Pétrole : pourquoi s’en passer ?


La scène a été abondamment commentée et reprise dans les médias. En cette fin août 2023, les patrons du Medef accueillent le climatologue Jean Jouzel pour parler des enjeux de la transition énergétique. Mais face au scientifique qui vient d’égrainer, une fois encore, la longue liste des effets du réchauffement climatique – canicules, sécheresses, inondations, fonte des glaciers, etc – le patron de TotalEnergies, Patrick Pouyanné, réplique avec une pointe de condescendance : « Je connais et je respecte l’avis des scientifiques. Le problème c’est qu’il y a la vie réelle. (…) Cette transition, je suis désolé Jean, elle prendra du temps ».

Du temps… ? « Le problème Patrick, c’est qu’il n’y en a plus beaucoup » aurait pu rétorquer Jean Jouzel. D’ailleurs le Giec, dont le climatologue a longtemps été le vice-président, n’est pas le seul à l’affirmer. Depuis 2021, la très puissante Agence internationale de l’énergie (AIE), liée à l’OCDE, dont les analyses sont une référence dans le secteur énergétique, le dit aussi.

Selon elle, pour tenir l’objectif de limiter le réchauffement à + 1,5 °C par rapport à l’ère préindustrielle, il faudrait stopper tous les nouveaux projets d’extraction d’énergies fossiles, y compris donc dans le pétrole. Une position désormais reprise en boucle par les défenseurs du climat, et qui devient de plus en plus compliquée à contredire pour le secteur pétrolier.

Derrière cette idée, il y a bien sûr un implacable constat scientifique. Dès la fin du XIX siècle, des physiciens font le lien entre combustion d’énergies fossiles, renforcement de l’effet de serre et réchauffement de la planète. L’un d’eux, un Suédois nobelisé nommé Svante Arrhenius, le voit d’ailleurs à l’époque comme une bonne nouvelle, prédisant un climat futur plus doux et stable… Raté.

Un siècle plus tard, dans son premier rapport publié en 1989, le Giec établit un lien clair entre combustion d’énergies fossiles – charbon, pétrole et gaz – et augmentation de la température, dont il montre qu’elle pourrait en réalité compromettre l’habitabilité de régions entières du globe. La combustion de ces énergies carbonées est responsable de 85 % des émissions de CO2, principal gaz à effet de serre.

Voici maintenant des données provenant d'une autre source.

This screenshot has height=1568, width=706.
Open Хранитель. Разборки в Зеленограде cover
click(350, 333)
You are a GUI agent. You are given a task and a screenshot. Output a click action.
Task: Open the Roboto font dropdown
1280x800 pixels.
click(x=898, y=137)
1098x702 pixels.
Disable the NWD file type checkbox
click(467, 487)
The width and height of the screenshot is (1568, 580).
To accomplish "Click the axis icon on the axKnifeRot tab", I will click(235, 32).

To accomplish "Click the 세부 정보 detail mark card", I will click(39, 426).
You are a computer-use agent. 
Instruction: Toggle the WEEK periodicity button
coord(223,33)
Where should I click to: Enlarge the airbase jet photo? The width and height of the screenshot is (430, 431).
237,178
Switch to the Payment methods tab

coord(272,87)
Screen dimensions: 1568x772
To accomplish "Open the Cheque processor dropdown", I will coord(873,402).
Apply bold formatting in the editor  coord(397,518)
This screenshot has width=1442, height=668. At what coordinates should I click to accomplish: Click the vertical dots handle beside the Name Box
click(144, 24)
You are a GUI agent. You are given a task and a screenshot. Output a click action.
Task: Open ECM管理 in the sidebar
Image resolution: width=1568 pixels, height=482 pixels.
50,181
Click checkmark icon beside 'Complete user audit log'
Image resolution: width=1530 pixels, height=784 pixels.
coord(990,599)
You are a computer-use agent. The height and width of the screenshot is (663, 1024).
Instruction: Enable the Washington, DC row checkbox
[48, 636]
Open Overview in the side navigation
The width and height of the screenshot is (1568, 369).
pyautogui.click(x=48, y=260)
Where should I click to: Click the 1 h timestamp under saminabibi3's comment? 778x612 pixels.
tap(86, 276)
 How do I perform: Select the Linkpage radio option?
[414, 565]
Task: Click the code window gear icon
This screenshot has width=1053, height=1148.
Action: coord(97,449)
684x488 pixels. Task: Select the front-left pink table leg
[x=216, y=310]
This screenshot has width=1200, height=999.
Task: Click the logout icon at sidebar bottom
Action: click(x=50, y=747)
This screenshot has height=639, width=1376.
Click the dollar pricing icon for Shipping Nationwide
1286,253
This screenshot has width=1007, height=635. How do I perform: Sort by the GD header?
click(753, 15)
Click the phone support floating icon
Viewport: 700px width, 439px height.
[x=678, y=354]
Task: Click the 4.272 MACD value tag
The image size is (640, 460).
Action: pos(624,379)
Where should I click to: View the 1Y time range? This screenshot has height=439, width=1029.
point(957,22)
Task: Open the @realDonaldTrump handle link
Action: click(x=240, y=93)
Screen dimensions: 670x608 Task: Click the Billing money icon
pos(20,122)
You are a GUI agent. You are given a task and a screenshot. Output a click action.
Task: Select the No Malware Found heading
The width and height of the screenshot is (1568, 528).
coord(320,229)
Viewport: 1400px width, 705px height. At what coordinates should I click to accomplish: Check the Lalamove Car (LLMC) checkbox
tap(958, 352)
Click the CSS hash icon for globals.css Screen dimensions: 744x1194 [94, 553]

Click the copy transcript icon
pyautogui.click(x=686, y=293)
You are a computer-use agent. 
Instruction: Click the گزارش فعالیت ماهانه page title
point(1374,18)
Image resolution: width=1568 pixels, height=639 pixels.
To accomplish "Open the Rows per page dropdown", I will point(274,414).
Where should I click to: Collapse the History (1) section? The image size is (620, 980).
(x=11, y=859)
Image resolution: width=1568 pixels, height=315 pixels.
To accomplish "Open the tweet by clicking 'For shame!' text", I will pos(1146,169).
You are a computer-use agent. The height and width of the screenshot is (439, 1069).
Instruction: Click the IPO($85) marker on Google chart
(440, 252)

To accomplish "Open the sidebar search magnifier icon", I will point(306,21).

Dans le classement, le pétrole se place juste derrière le charbon : son extraction et sa transformation (en carburant ou dans la pétrochimie) et surtout sa combustion (dans les moteurs, par exemple) représentent près de 30 % des émissions totales. Il faut y ajouter le fait que l’extraction de pétrole génère des fuites de méthane, un gaz bien plus puissant que le CO2, mais qui a une durée de vie plus courte dans l’atmosphère.